Large Language Models are excellent at pattern recognition but terrible at logical consistency. They routinely "hallucinate" false proofs that look correct. 18.090 teaches the one skill that AI cannot yet automate: .

Not everyone at MIT takes 18.090. Some arrive with AP credit in BC Calculus and a strong background in math competitions (IMO, USAMO). For those students, 18.090 might be redundant. However, for the following archetypes, 18.090 is non-negotiable:

Recent offerings of 18.090 have included a unit on (a proof assistant). If your semester uses this:

Rigorous definitions of injections (one-to-one), surjections (onto), and bijections (invertible functions).

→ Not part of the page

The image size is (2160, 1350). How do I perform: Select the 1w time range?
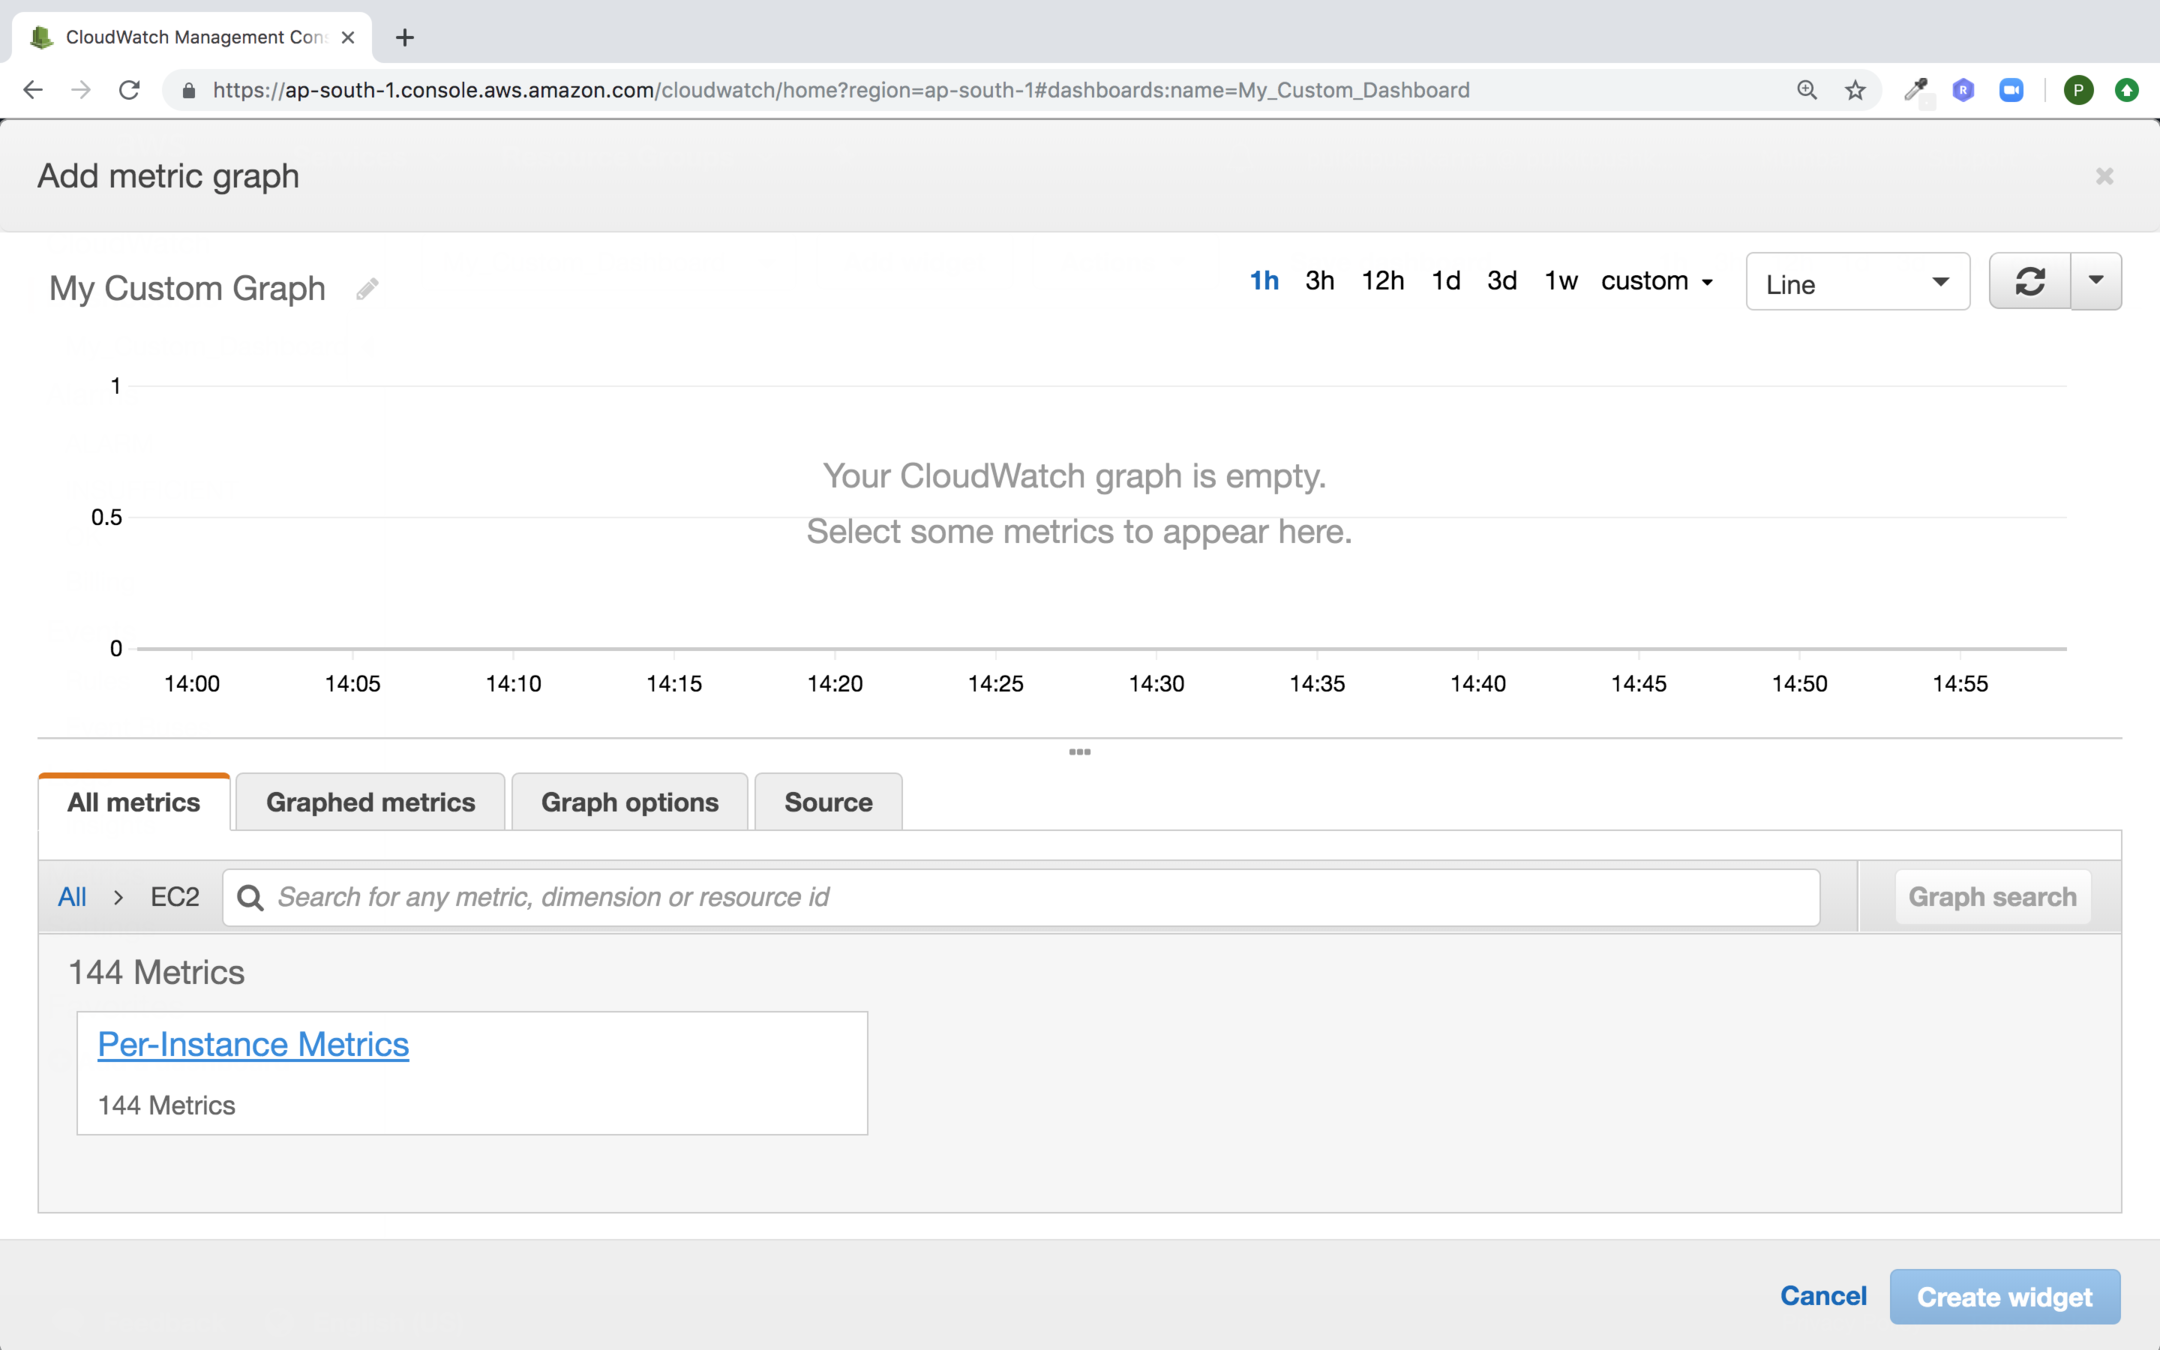[1560, 281]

: A first look at permutations, fields, and sequences of real numbers. Student Perspective

In calculus, if you spent 30 minutes on a problem, you were doing it wrong. In pure math, spending three days on a single proof is completely normal. Give your brain time to simmer on difficult concepts. Be Specific with Quantifiers: "For every there is a " is completely different from "There is a ." Treat your logical symbols with absolute precision.

—which is actually a form of deductive reasoning despite its name. Mathematical Language:

Pedagogical methods and assessment

The primary focus of this subject is . It is particularly recommended for students who want "proof-writing" experience before tackling high-level analysis or algebra courses like 18.100 (Real Analysis) or 18.701 (Algebra I). Core Topics

Assuming the opposite of what you want to prove and showing it leads to a logical impossibility.

18.090 Introduction: To Mathematical Reasoning Mit Work

Large Language Models are excellent at pattern recognition but terrible at logical consistency. They routinely "hallucinate" false proofs that look correct. 18.090 teaches the one skill that AI cannot yet automate: .

Not everyone at MIT takes 18.090. Some arrive with AP credit in BC Calculus and a strong background in math competitions (IMO, USAMO). For those students, 18.090 might be redundant. However, for the following archetypes, 18.090 is non-negotiable:

Recent offerings of 18.090 have included a unit on (a proof assistant). If your semester uses this: 18.090 introduction to mathematical reasoning mit

Rigorous definitions of injections (one-to-one), surjections (onto), and bijections (invertible functions).

: A first look at permutations, fields, and sequences of real numbers. Student Perspective Large Language Models are excellent at pattern recognition

In calculus, if you spent 30 minutes on a problem, you were doing it wrong. In pure math, spending three days on a single proof is completely normal. Give your brain time to simmer on difficult concepts. Be Specific with Quantifiers: "For every there is a " is completely different from "There is a ." Treat your logical symbols with absolute precision.

—which is actually a form of deductive reasoning despite its name. Mathematical Language: Not everyone at MIT takes 18

Pedagogical methods and assessment

The primary focus of this subject is . It is particularly recommended for students who want "proof-writing" experience before tackling high-level analysis or algebra courses like 18.100 (Real Analysis) or 18.701 (Algebra I). Core Topics

Assuming the opposite of what you want to prove and showing it leads to a logical impossibility.